We are acting as counsel to Recro Pharma, Inc., a Pennsylvania corporation (the “Company”), in connection with the Company’s issuance of up to $20,000,000 of shares (the “Purchase Shares”) of the Company’s common stock, par value $0.01 per share (the “Common Stock”), and an addition 33,040 shares of Common Stock (the “Commitment Shares”, and together with the Purchase Shares, the “Shares”), pursuant to that certain Common Stock Purchase Agreement, dated March 2, 2018 (the “Agreement”), by and between the Company and Aspire Capital Fund, LLC (“Aspire”).  The Shares will be sold by the Company pursuant to the Company’s registration statement on Form S-3 under the Securities Act of 1933, as amended (the “Act”), filed with the Securities and Exchange Commission (the “Commission”) on June 2, 2017 and declared effective by the Commission on June 12, 2017 (the “Registration Statement”), a base prospectus dated June 12, 2017 (the “Base Prospectus”) and a final prospectus supplement dated March 2, 2018 (together with the Base Prospectus, the “Prospectus”).  This opinion letter is furnished to you at your request to enable you to fulfill the requirements of Item 601(b)(5) of Regulation S-K, 17 C.F.R. § 229.601(b)(5), in connection with the issuance of the Shares.

For purposes of this opinion letter, we have examined copies of such agreements, instruments and documents as we have deemed an appropriate basis on which to render the opinions hereinafter expressed.  In our examination of the aforesaid documents, we have assumed the genuineness of all signatures, the legal capacity of all natural persons, the accuracy and completeness of all documents submitted to us, the authenticity of all original documents, and the conformity to authentic original documents of all documents submitted to us as copies (including pdfs).  As to all matters of fact, we have relied on the representations and statements of fact made in the documents so reviewed, and we have not independently established the facts so relied on.  This opinion letter is given, and all statements herein are made, in the context of the foregoing.

This opinion letter is based as to matters of law solely on the Pennsylvania Business Corporation Law of 1988, as amended. We express no opinion herein as to any other statutes, rules or regulations.

Based upon, subject to and limited by the foregoing, we are of the opinion that following: (i) issuance of the Shares pursuant to the terms of the Agreement and (ii) receipt by the Company of the consideration for the Shares specified in the resolutions of the Board of Directors, the Shares will be validly issued, fully paid, and nonassessable.

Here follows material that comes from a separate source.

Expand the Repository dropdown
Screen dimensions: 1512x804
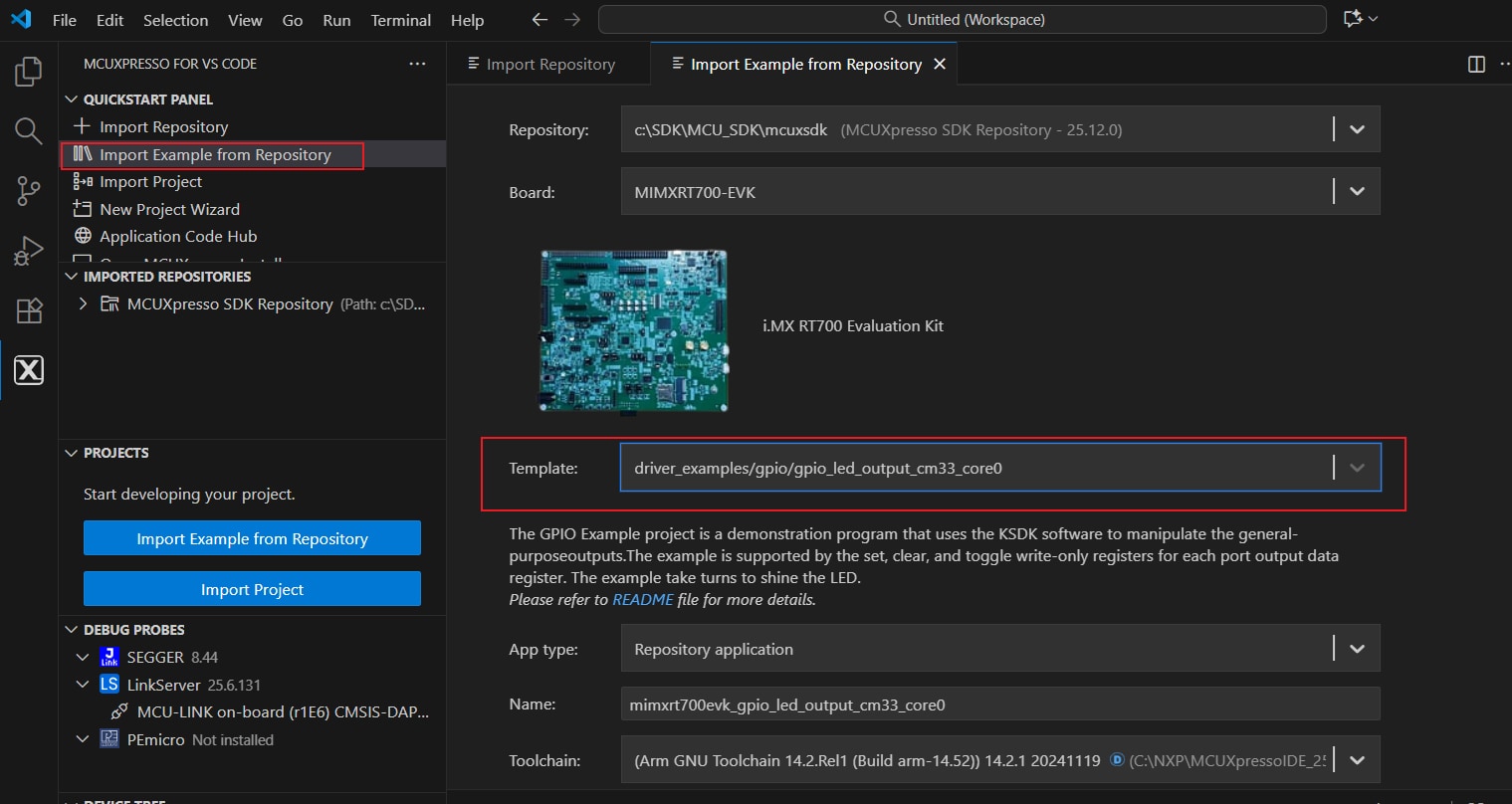[1357, 129]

This opinion letter has been prepared for use in connection with the filing by the Company of a Current Report on Form 10-K relating to the offer and sale of the Shares, which Form 10-K will be incorporated by reference into the Registration Statement and Prospectus, and speaks as of the date hereof. We assume no obligation to advise you of any changes in the foregoing subsequent to the delivery of this letter.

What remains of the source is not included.